◆ What the task requires ◆
Check each line of the records below for the word "agent" and copy those where it appears.

◆ Material for the task ◆

BEGIN

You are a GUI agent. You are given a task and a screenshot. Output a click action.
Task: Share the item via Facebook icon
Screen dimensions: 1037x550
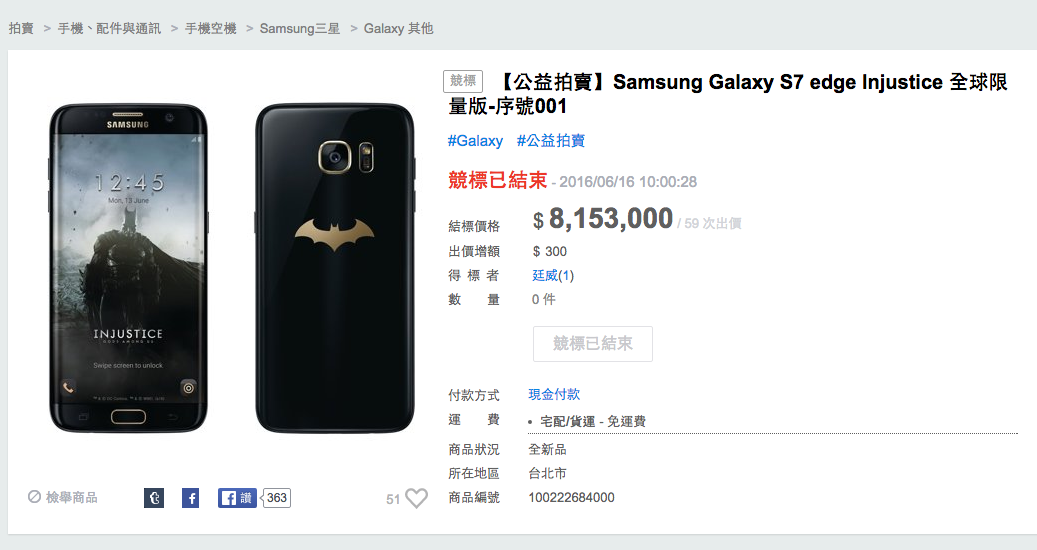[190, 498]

END
BEGIN

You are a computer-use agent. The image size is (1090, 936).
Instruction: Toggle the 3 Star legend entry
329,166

END

◆ Answer section ◆
You are a GUI agent. You are given a task and a screenshot. Output a click action.
You are a computer-use agent. The image size is (1090, 936).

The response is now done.